Assuming you are on a T1 from the likes of UUnet, Savvis,
etc., there are at least two hops between you and Cobaltracks. More
than likely there are a half dozen or more hops. Each and every one
of those hops represents a point of failure. If you are running your
tests through an ISP provided dialup the ISP may very well be
kicking you off every now and then in accordance with their standard
line management policies - or they may very well be having problems
on their end. There's also been discussion on the inet-access list
of Sprint having network problems and Sprint is a big enough player
that one or more of those hops mentioned above may be their
network.
This isn't intended to say anything good or bad about
Cobaltracks or anyone else for that matter. But the reality of
connectivity is such that being unable to reach a site does not
necessarily translate into problems on the providers end.
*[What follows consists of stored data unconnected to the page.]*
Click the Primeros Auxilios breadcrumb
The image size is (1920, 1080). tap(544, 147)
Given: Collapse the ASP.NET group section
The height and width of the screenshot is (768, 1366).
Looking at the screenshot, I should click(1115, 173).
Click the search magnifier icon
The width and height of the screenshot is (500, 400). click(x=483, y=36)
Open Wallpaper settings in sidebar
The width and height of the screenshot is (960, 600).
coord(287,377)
We just dualhomed here due to reoccuring problems with
connectivity. The plan was to install a new connection, switch over
to it, then replace our existing connection in order to try and
prevent any future problems. For the past 3 or 4 months we've been a
thorn in the site of our upstream, who repeatedly stated that their
systems were fine. By the time the second connection was being
installed we couldn't wait to get rid of them. But during that
installation our primary circuit went down. At the time USWest, our
local loop provider, was here and so were the 'engineer's" whose
task was to setup the new connection. The result was the problem
with our existing connection was found - a wire was broken inside
the cable that runs from the demarc to the pole. USWest had
repeatedly checked that circuit and insured us, in no uncertain
terms, that the problem was on our upstreams end. Fact is, USWest
had checked the physical connection just a day before the
installation of the new connection occurred and was unable to find
any problems with it.
The point is that there are many factors that apply in
situations such as this and, based upon my experience, nobody knows
for sure until such time as someone knows for certain.
We run an automated system here that checks the services on
servers located in two countries and three separate facilities every
90 seconds. We run another automated system that graphs the latency
on three major Internet backbones - checking them every 15 minutes.
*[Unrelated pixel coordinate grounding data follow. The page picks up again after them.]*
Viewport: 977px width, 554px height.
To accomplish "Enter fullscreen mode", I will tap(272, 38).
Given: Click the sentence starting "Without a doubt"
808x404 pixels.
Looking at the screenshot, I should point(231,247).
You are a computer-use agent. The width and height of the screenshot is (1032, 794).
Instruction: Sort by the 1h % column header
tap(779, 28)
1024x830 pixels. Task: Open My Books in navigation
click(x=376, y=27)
We check access to our network here by running similar functionality
on a simple 19.95 per month hosting account provided by a major
player, checking our own systems from their location. And now
having had two connections for two weeks it's possible for us to
take the great circle route in and out of here - we can run test out
one connection that come in via the other connection and over the
the respective connections backbone - both of which are different.
While we only have a year's work of history to work off, I've yet to
see anything that even remotely resembles 100% uptime. Worse yet,
perhaps, some of the servers we monitor are located in one of the
highest rated colofacilites to be found and we now know that the
upstream we've been complaining about and whom we were eager to
replace provides a faster, less heavily loaded connection than our
new "better" and more expensive upstream does.
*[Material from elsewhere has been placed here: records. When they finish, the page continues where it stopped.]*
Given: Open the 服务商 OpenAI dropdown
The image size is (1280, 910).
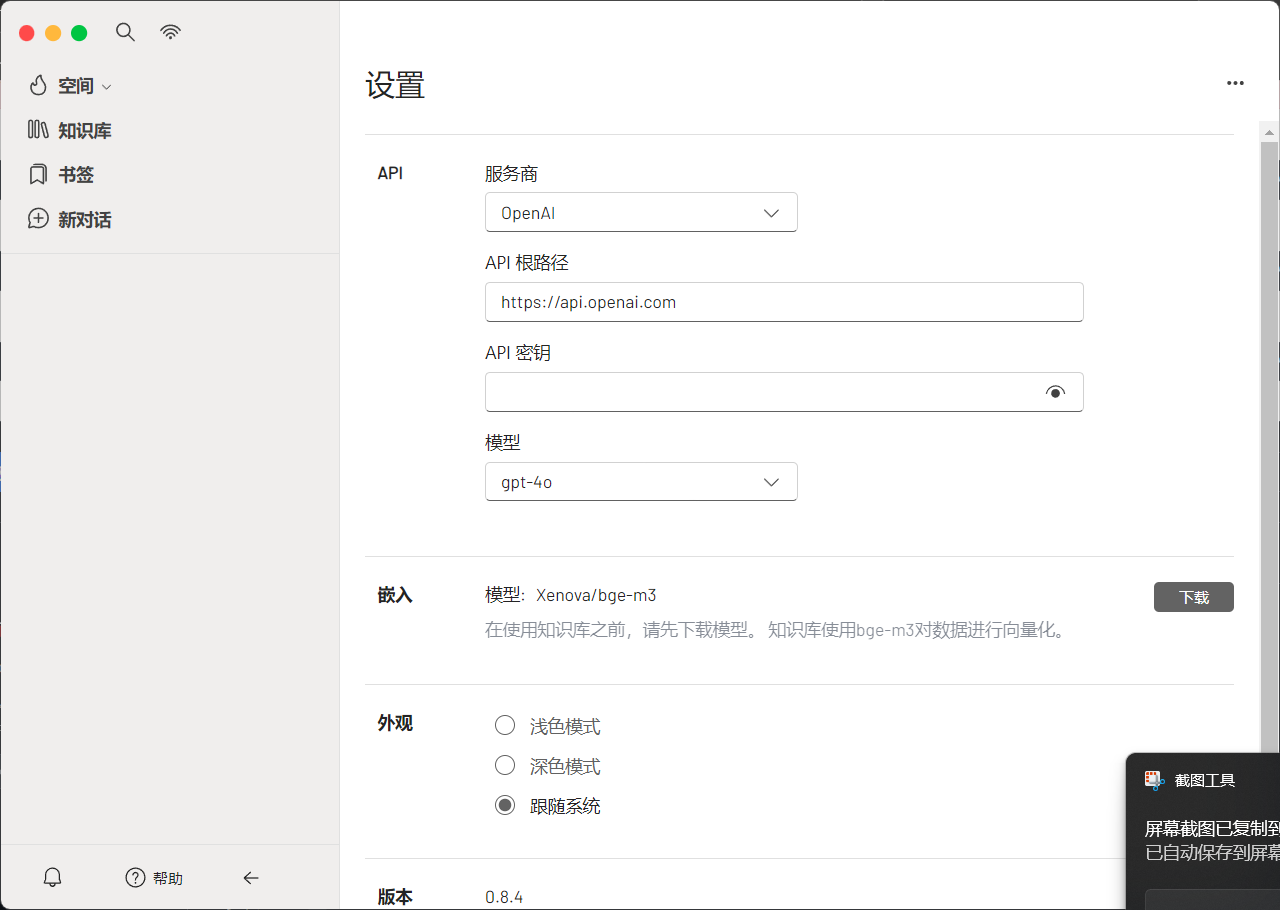Looking at the screenshot, I should 641,212.
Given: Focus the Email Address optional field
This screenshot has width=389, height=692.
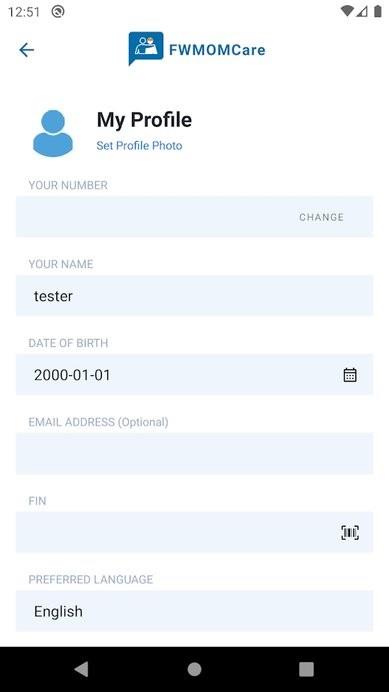Looking at the screenshot, I should pos(194,454).
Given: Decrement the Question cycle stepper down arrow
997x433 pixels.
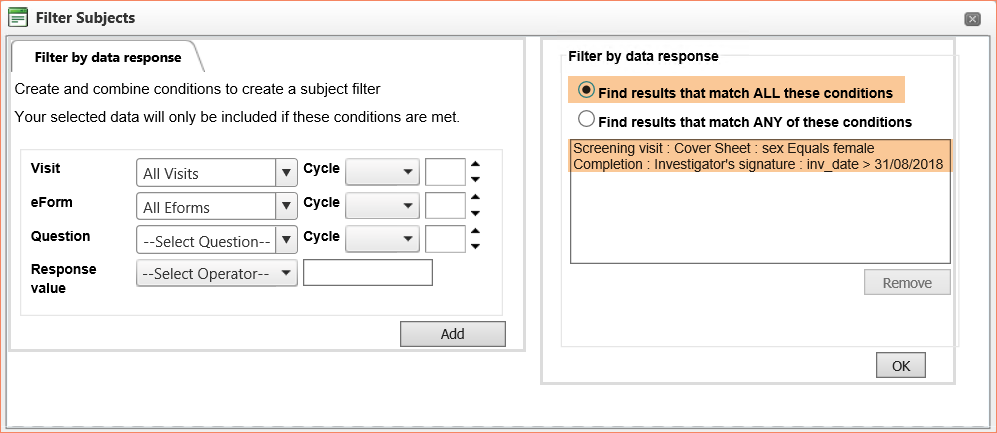Looking at the screenshot, I should click(474, 247).
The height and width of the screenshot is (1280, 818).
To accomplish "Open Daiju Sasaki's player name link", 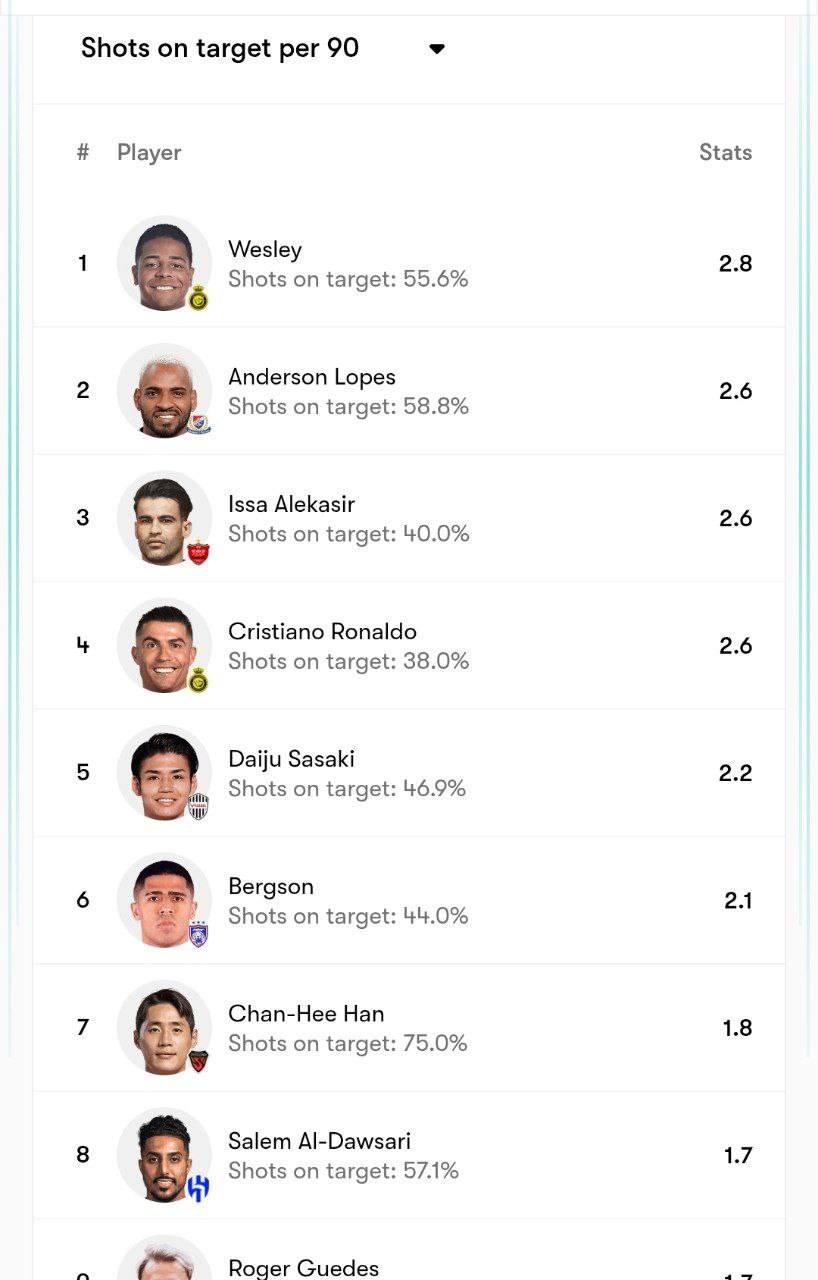I will (x=291, y=759).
Cobaltracks may or may not be the problem. Without knowing
the status of all the hops between you and them there's no way of
knowing. If this is indeed happening I'd strongly recommend that you
do a traceroute when you can't reach them just to see if the problem
is with them or somewhere else along the tangled web of connectivity
that lies between you and them.
No, we are not going to monitor your servers for you. No,
we're not trying to hustle business. We're just pointing out the
reality of the situation. You see, the bottom line here is that your
server can be so heavily loaded to be incapable of responding to an
HTTP request.
Just a few months ago someone we assisted a while back
called because they were fed up with the problems they were
experiencing with their colocated server. That which they described
was quite similar to that which you described. They're on this list
too. To make a long story short, it turned out that a spammer was
flooding their server with vast quantities of undeliverable messages
and that activity had literally slowed the server to the point of
being all but unusable.
Quite simply, there's a whole lot more to this than meets
the eye and the possible list of causes goes on and on. While you
may very well be right, without more information your post should be
seen for exactly what it is - an unverified report of a problem that
may or may not be Cobaltracks doing. At the very least, I'd suggest
running the very same test at the very same time on a minimum of two
or three other servers which are located elsewhere - at least
one of which should be on the same backbone - before you put your
clients through the nightmare of moving your servers elsewhere.
Brent Sims